Your assignment: Using the post on 2020 classrooms, explain why the writer says the question of whether classrooms will still be needed by 2020 is difficult to answer. Reply in one to three sentences.

Passage to read:
--
Monday, 7 March 2011

2020 Classrooms

Will we still need classrooms by 2020? If so, what kind of learning environments will they be? Or will students learn on the move, in their workplaces, at home, and through the multiple connections facilitated by new communication technology? This is a difficult question to answer, because school and education, although not synonymous, are deeply ingrained in our culture and have become a key component of our social, political and economic thinking. Implicit in the question are a number of issues, including the relationship between teaching and curriculum, and nature of state funded education and the role of teachers. Also under the spotlight are the demands of society, work, family and community, and how these are balanced against the needs of individual learners.

I recently used Twitter to crowdsource a number of responses to what would be obsolete in education in 2020. The discussion can be found under the hashtag #learning2020. In this post I would like to present some of the tweets, and provide a critical commentary around them, in the hope that it will provide a useful contribution to the discourse surrounding the purpose of education and the future of learning.

The design and configuration of classrooms was a particular concern for several people. Melissa Brown Boyle, an elementary school teacher in the USA, predicted that school classrooms of the future will have "fewer individual student desks and more tables or open floor space conducive to discussion and movement". She also believes in moving learning beyond traditional settings: "open discussion space must be global not just local, virtual links are just as real as graffiti on desks.” She has a point, because often, classrooms are cluttered with furniture, and provide less space for creative activities to be organised. These are sentiments echoed by another teacher, Vanessa Camilleri, who calls for more creative options through flexibility - the global classroom is already there for the making. So, do we need to redesign classrooms to make them more conducive to personalised and creative forms of learning? Evelyn MacElhinney is even more radical. She envisages 'hologram rooms' where students can 'learn in the scenario' and she advocates doing away with tables and chairs completely in schools of the future.
--
Collected data
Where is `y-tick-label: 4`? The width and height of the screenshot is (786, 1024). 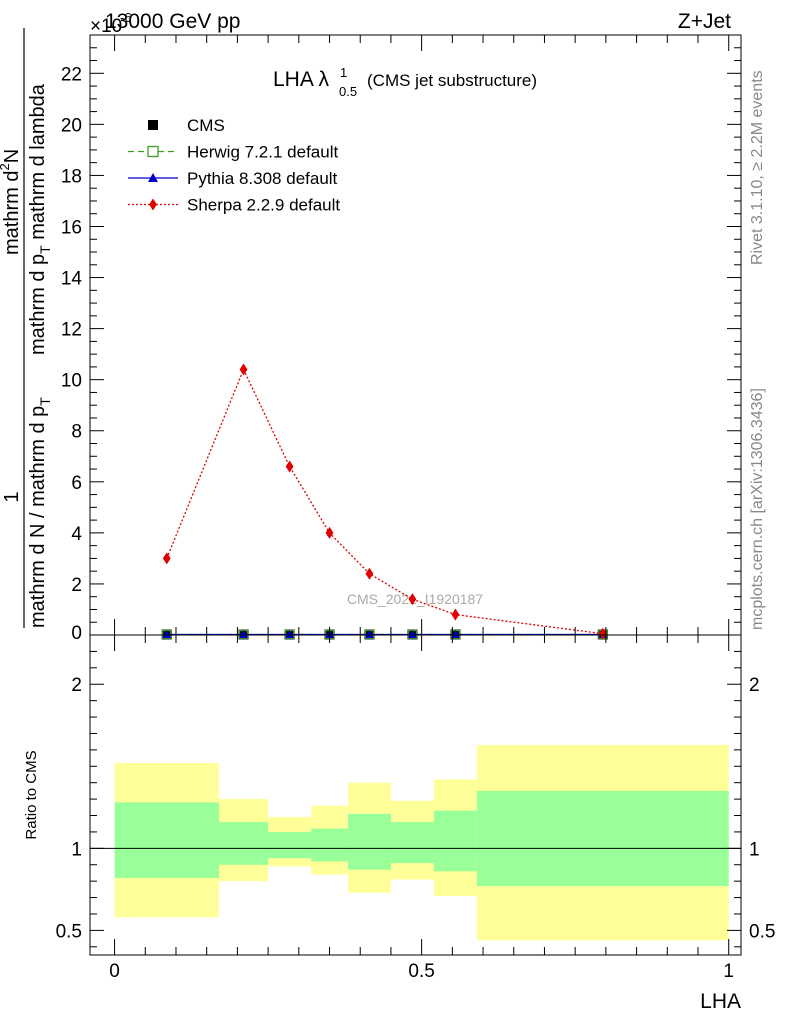
y-tick-label: 4 is located at coordinates (76, 534).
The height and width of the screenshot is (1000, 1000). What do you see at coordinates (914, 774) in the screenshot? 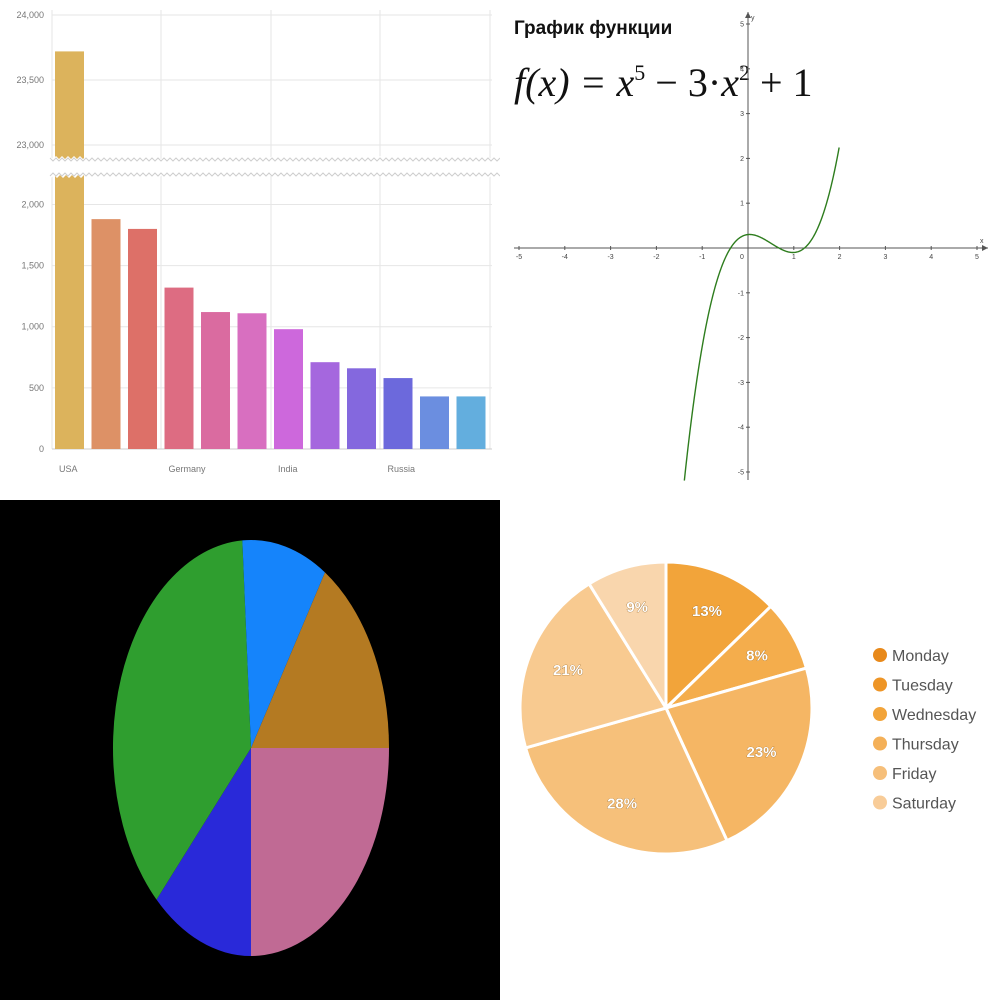
I see `legend-label: Friday` at bounding box center [914, 774].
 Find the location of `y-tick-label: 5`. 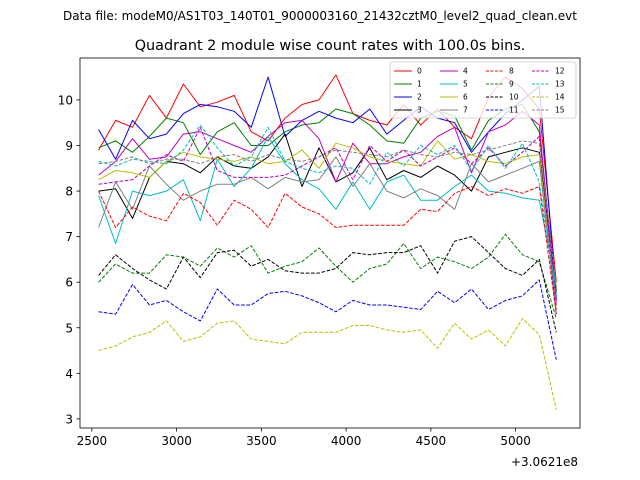

y-tick-label: 5 is located at coordinates (69, 328).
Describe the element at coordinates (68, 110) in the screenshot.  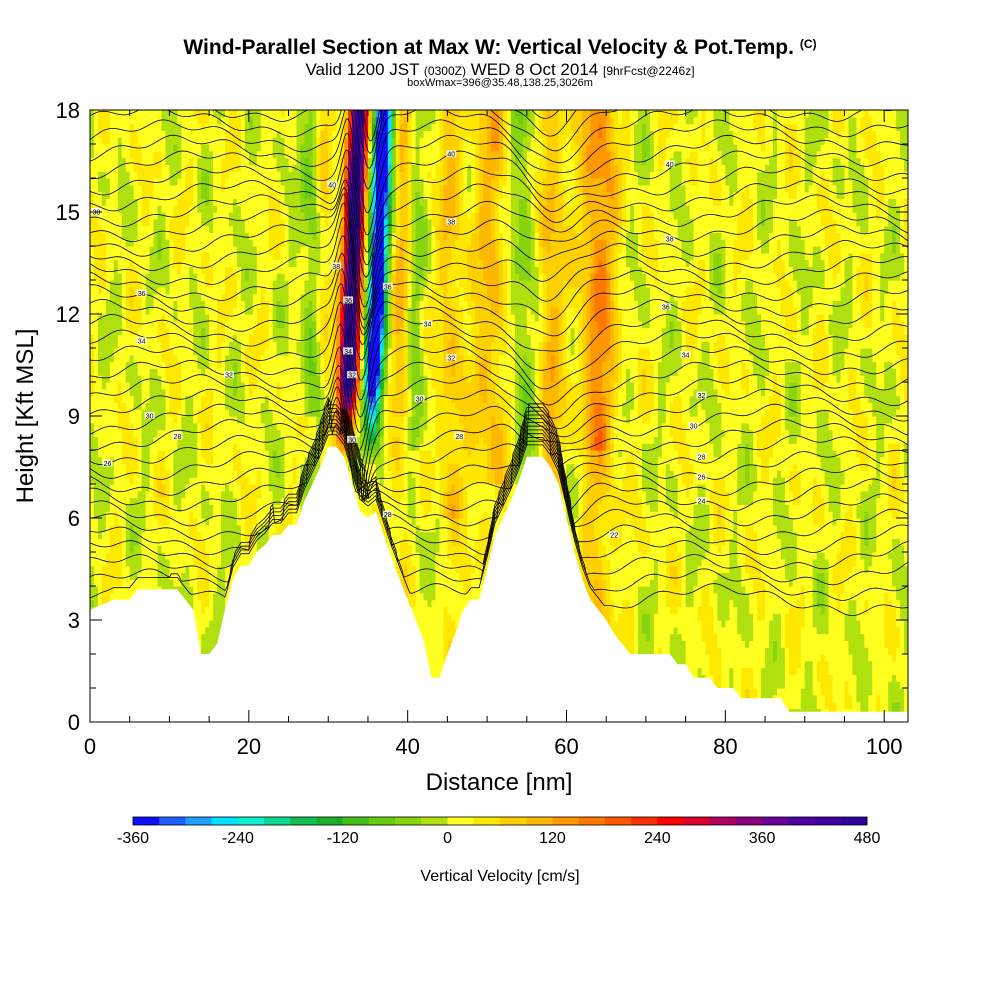
I see `y-tick-label: 18` at that location.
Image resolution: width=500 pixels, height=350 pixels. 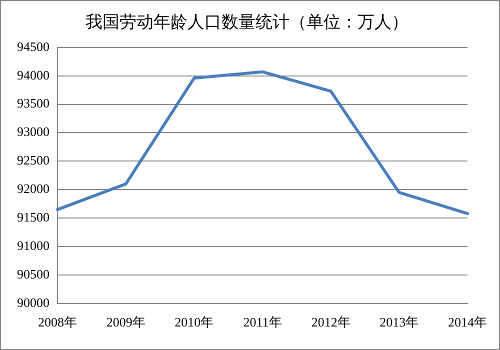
--
Reply: The question is hard to answer because school and education are deeply ingrained in our culture. Though not the same thing, both have become a key component of our social, political and economic thinking.